No livro, não há qualquer referência explícita ao fato de você, assim como seu protagonista, ter um um filho downiano (o texto da orelha é sutil ao tratar do assunto). Como você resolveu esse embate entre o que revelar ou não?

Quando decidi escrever um romance, e não um ensaio ou uma “confissão”, a dimensão de “verdade biográfica” perdeu completamente a importância. Usei a mim mesmo, e aspectos da história da minha vida e do meu filho, com aquela “amoralidade” bruta do escritor atrás de um bom material romanesco, venha lá de onde venha. O escritor não pode ter medo de seus temas. Já basta o medo de pisar em ovos na vida real, que afinal é a norma civilizada do dia-a-dia. Mas a literatura tem de abrir essas portas, ou não terá função nenhuma. A “terceira pessoa” me protegeu, e também me liberou, digamos, da “responsabilidade histórica”, da informação “verdadeira”. Memória, invenção e fatos reais se transfiguraram todos na composição do livro. O aspecto biográfico do escritor, insisto, não tem relevância – é o que é, uma realidade biográfica, e só isso, vivendo sua vida como todo mundo.

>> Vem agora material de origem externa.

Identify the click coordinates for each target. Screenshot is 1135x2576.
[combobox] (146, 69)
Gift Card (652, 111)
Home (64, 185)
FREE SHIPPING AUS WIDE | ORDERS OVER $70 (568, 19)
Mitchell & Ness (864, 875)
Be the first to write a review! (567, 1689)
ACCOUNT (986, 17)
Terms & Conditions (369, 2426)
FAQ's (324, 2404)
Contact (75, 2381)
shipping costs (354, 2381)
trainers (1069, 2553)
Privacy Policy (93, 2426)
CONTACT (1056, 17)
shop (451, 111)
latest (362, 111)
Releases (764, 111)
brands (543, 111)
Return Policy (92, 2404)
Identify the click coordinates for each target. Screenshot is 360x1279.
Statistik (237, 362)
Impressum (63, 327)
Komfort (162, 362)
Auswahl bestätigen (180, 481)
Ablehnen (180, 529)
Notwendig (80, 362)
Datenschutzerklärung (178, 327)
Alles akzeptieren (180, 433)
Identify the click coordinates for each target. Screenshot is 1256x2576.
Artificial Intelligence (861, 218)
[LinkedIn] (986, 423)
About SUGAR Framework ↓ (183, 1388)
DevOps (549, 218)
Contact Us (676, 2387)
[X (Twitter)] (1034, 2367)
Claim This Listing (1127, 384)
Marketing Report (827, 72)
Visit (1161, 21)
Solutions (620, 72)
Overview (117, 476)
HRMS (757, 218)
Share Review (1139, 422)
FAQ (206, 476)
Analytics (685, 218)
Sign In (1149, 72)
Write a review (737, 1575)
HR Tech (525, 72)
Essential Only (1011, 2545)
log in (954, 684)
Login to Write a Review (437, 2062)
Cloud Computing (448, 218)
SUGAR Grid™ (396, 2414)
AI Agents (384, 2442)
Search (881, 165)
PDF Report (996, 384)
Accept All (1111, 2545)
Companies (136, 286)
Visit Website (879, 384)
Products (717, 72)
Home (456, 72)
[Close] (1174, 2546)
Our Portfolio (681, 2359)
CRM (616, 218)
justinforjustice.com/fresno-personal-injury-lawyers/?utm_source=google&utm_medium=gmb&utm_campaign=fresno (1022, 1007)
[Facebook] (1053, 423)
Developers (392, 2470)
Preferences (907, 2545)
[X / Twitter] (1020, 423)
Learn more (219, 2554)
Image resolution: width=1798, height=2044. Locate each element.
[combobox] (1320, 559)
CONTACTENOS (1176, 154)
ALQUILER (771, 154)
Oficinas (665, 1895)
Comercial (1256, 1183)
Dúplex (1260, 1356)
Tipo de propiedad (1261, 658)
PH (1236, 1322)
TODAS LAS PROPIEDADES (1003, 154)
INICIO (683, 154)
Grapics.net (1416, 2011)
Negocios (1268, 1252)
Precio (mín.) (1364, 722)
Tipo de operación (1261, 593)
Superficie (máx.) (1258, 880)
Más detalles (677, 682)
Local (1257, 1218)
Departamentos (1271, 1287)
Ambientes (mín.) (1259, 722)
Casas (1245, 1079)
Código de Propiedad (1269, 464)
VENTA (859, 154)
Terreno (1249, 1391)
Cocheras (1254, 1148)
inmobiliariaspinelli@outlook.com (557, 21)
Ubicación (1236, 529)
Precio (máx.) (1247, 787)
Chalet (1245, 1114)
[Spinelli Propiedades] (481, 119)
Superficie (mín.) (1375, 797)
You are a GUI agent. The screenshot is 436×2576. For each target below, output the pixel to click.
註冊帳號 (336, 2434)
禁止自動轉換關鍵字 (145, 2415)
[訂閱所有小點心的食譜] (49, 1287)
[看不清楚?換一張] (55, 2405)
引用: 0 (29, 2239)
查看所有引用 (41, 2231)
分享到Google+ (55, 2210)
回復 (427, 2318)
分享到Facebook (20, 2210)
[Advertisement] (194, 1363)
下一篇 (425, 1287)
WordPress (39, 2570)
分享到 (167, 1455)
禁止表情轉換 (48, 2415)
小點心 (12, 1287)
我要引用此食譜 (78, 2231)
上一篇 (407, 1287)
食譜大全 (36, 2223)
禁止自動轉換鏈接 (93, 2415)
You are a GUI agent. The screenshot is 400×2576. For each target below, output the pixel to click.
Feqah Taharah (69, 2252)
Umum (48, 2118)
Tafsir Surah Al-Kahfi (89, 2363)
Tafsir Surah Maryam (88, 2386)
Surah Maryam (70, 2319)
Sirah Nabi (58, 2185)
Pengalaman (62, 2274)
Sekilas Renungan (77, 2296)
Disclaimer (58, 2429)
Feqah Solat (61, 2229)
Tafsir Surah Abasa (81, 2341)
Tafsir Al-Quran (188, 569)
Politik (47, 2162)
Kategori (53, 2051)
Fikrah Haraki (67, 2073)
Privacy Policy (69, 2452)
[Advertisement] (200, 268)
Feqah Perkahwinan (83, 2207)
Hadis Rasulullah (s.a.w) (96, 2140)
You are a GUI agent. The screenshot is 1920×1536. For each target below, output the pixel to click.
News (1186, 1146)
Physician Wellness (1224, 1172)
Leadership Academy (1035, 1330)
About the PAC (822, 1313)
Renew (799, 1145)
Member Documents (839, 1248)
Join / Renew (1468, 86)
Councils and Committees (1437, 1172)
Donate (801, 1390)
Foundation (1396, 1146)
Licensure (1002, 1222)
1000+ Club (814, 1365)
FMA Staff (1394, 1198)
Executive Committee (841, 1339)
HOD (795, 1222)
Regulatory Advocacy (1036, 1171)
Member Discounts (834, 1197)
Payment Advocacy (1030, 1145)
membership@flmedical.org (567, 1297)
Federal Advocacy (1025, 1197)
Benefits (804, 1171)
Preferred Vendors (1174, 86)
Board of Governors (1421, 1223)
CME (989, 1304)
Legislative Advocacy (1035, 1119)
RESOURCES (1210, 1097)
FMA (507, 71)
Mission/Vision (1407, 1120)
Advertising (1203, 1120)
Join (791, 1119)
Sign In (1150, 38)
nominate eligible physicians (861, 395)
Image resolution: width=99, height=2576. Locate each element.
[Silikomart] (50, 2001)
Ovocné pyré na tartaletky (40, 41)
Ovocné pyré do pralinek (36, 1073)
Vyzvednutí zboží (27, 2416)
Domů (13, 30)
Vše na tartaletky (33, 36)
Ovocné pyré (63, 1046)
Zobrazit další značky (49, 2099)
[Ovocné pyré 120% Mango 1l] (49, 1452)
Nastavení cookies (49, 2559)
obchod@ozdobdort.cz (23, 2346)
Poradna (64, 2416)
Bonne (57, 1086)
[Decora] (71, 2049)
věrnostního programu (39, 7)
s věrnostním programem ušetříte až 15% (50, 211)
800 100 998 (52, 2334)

É possível dividir sua obra em títulos cerebrais (O Fotógrafo é um deles) e emocionais (como Trapo e, agora, O Filho Eterno). Essas duas personalidades literárias convivem bem uma com a outra?

Acho que sim. Há uma espécie de compensação, ou a intensificação de um aspecto sobre outro de tempos em tempos. Alguns livros meus são mesmo mais “emocionais” – Trapo, Juliano Pavollini, O Filho Eterno –, e outros mais frios, como A Suavidade do Vento, Breve Espaço entre Cor e Sombra e mesmo O Fotógrafo, como você diz. É uma coisa sobre a qual eu não tenho muito controle. Em O Fantasma da Infância, que a Record está reeditando agora, essa espécie de divisão está presente na própria composição do livro: o André Devinne “cabeça quente” e o André Devinne “frio e calculista” vão caminhando lado a lado, em duas narrativas distintas – mas quem escreve a narrativa “fria” é o “cabeça quente”... Já me disseram que a universidade e o trabalho teórico acentuaram o meu lado “cerebral”, mas não acredito. É só temperamento mesmo. E eu gosto de teoria.

Kenzaburo Oe (Uma Questão Pessoal) e Giuseppe Pontiggia (Nascer Duas Vezes) são exemplos de autores que escreveram sobre a relação com filhos que não eram considerados “normais” (aplico as mesmas aspas usadas pelo italiano), questionando inclusive a noção que se tem de “normal”. Esses autores tiveram algum impacto sobre você?

Sim. Lembro que li esses dois belos livros quase ao mesmo tempo, em 2003 – foram leituras marcantes. Uma Questão Pessoal estrutura-se como ficção, inclusive com as marcas do tempo, um romance com o espírito “anos 60”; e o Nascer Duas Vezes é um ensaio, um texto objetivo sobre a relação com o filho especial, já num contexto mais contemporâneo. Acho que O Filho Eterno, como texto e narrativa, seguiu uma terceira via, por assim dizer – uma estrutura de ficção que se abre em vários momentos quase que objetivamente à reflexão.

Você já tem idéia de que caminho seguir em um próximo livro?

Escrever um livro para mim é um processo longo – começa por uma vaga idéia que vai criando corpo e alma, depois ganha o papel, uma primeira frase, e daí em diante há uma turbulenta convivência que vai de um a dois anos; em seguida, fecha-se numa composição completa, vai para a editora, que dá sempre uma primeira medida do que está ali, cai num certo limbo até ser publicado, e finalmente sai para a rua. Estou exatamente nesse momento, sentindo as primeiras leituras, alguns momentos de felicidade, outros de incerteza, e enfim o livro vira um estranho completo e ganha vida própria, o que deve acontecer em breve. Daí, sim, vou começar a pensar no próximo livro. Já tenho alguns outros fantasmas rondando minha cabeça.